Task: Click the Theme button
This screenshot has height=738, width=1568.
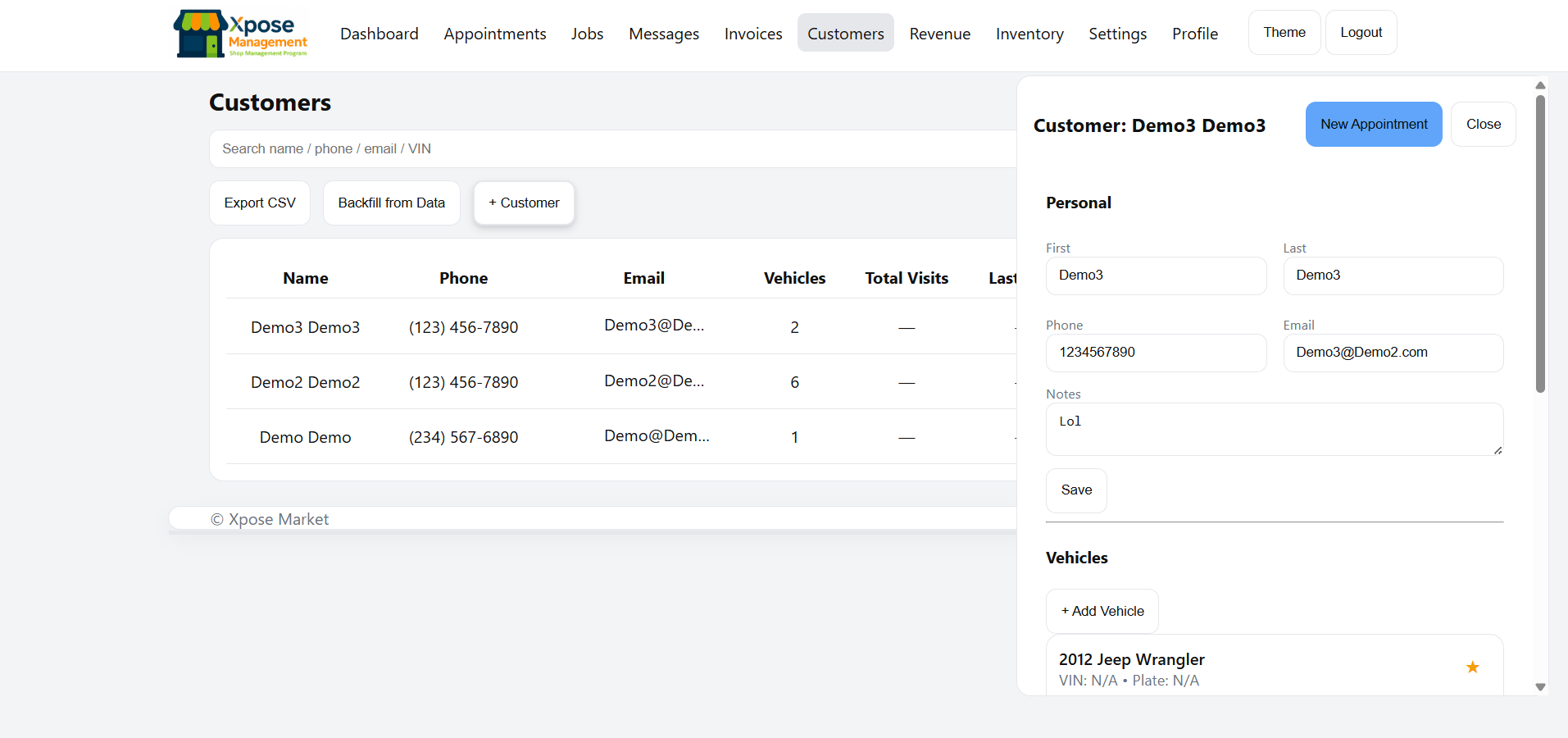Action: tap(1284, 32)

--

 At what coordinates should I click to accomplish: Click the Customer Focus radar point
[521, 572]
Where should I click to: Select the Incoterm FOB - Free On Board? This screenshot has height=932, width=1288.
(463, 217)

--

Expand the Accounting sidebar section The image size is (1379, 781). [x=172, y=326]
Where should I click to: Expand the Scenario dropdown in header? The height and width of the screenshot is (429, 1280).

TASK GOAL
Copy out the stretch from the line containing "Task: Click the Theme button" through the line containing "Action: tap(1284, 32)", every line in full, and adjust each coordinate in the answers by -134. Leave the pictures out.

RESULT OF THE EXERCISE
Task: Click the Theme button
This screenshot has height=738, width=1568.
Action: tap(1150, -102)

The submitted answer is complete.